→ **What to produce**
From the line holding "The width and height of the screenshot is (1512, 807)." to the final line of the entries, set down each line exactly, including both, and nothing more.

•••

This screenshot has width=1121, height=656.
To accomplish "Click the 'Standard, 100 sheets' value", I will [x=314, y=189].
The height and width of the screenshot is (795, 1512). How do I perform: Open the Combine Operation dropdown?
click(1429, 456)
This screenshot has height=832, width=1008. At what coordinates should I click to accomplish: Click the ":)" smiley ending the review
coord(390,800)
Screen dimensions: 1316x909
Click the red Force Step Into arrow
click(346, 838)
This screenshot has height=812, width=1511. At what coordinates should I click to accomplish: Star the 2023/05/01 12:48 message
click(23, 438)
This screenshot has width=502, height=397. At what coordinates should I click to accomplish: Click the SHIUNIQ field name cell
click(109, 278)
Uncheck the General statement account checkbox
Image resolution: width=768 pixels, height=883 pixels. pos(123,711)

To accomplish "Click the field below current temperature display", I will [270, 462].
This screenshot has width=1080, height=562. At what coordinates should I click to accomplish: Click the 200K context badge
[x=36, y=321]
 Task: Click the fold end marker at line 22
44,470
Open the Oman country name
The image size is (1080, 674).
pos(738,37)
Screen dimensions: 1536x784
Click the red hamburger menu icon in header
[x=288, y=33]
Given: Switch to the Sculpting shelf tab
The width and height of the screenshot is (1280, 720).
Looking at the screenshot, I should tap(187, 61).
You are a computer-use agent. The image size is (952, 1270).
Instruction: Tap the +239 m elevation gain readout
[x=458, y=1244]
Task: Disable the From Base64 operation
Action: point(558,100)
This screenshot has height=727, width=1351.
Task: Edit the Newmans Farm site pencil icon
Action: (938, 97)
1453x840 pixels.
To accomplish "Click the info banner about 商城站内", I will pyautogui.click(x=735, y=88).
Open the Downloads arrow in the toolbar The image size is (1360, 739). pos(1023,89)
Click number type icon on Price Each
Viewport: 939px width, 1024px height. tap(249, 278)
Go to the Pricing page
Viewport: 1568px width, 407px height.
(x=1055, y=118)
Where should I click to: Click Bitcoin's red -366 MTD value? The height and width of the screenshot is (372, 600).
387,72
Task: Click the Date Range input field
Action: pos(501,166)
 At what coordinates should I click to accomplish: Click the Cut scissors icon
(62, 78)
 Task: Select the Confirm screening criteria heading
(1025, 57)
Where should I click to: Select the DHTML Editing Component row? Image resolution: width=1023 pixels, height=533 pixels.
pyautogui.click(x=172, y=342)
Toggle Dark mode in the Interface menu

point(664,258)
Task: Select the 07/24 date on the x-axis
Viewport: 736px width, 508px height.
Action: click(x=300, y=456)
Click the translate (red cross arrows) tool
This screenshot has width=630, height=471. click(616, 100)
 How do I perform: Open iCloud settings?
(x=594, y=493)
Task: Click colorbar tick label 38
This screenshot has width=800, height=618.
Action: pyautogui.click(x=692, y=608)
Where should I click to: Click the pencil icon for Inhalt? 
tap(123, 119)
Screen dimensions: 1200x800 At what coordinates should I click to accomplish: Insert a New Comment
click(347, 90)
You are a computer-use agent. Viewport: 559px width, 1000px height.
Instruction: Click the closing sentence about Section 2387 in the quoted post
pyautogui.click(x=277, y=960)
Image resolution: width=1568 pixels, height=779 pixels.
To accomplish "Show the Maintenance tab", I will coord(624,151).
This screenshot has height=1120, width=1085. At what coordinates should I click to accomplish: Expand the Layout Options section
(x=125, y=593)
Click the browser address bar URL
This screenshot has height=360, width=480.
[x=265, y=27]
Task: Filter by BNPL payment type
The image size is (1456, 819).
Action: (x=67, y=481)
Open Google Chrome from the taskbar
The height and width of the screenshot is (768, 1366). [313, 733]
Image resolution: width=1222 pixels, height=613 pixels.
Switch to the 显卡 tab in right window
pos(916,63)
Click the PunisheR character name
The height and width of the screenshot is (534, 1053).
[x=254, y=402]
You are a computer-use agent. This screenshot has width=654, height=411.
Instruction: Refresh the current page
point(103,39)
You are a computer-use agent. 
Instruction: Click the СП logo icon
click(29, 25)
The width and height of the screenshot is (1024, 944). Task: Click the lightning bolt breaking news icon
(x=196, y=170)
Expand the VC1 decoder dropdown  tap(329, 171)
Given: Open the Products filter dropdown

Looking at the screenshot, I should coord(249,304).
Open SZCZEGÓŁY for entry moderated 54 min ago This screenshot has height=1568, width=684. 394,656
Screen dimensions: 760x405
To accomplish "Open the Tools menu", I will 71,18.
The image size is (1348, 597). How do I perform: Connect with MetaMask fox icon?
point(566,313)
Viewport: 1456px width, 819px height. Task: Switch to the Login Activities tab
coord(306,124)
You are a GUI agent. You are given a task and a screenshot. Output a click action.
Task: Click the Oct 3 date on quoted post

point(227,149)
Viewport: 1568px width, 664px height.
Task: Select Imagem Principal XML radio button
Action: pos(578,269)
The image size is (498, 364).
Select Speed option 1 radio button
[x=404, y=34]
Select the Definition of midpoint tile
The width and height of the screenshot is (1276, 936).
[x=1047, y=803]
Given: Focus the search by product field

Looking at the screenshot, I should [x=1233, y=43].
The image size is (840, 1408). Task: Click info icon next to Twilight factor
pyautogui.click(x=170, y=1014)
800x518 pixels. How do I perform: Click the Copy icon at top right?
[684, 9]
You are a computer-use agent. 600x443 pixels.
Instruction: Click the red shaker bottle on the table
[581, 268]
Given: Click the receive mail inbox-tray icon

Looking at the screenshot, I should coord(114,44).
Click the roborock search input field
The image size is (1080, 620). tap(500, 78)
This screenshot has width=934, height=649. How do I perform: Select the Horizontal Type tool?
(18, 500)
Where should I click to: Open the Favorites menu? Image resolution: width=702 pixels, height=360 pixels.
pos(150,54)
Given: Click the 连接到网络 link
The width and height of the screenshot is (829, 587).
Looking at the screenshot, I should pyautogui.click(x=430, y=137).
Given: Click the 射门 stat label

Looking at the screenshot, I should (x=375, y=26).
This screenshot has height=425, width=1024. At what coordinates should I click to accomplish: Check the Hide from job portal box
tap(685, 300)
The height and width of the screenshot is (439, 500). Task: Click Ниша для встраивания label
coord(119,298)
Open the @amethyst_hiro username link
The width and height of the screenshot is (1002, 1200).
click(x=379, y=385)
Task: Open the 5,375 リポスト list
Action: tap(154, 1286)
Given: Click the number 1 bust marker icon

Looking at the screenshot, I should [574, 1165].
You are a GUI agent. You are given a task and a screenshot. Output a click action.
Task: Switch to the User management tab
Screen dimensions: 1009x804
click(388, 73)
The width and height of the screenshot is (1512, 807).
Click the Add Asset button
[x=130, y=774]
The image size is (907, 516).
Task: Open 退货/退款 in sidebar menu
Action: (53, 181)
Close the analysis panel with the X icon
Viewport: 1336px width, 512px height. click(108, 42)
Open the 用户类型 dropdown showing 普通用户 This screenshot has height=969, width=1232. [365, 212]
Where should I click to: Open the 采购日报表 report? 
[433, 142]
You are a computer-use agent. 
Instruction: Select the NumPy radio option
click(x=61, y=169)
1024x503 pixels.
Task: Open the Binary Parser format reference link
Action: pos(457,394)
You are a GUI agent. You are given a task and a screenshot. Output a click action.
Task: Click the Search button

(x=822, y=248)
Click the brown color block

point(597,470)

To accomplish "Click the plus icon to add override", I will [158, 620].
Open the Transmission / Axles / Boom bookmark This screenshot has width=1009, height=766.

•••

→ **Task solution**
The width and height of the screenshot is (1512, 807).
Click the Add Asset button
[x=130, y=774]
The image size is (907, 516).
Task: Open 退货/退款 in sidebar menu
Action: (53, 181)
Close the analysis panel with the X icon
Viewport: 1336px width, 512px height. click(108, 42)
Open the 用户类型 dropdown showing 普通用户 This screenshot has height=969, width=1232. [365, 212]
Where should I click to: Open the 采购日报表 report? 
[433, 142]
You are a computer-use agent. 
Instruction: Select the NumPy radio option
click(x=61, y=169)
1024x503 pixels.
Task: Open the Binary Parser format reference link
Action: pos(457,394)
You are a GUI agent. You are given a task and a screenshot. Output a click action.
Task: Click the Search button

(x=822, y=248)
Click the brown color block

point(597,470)

To accomplish "Click the plus icon to add override", I will [158, 620].
Open the Transmission / Axles / Boom bookmark This screenshot has width=1009, height=766.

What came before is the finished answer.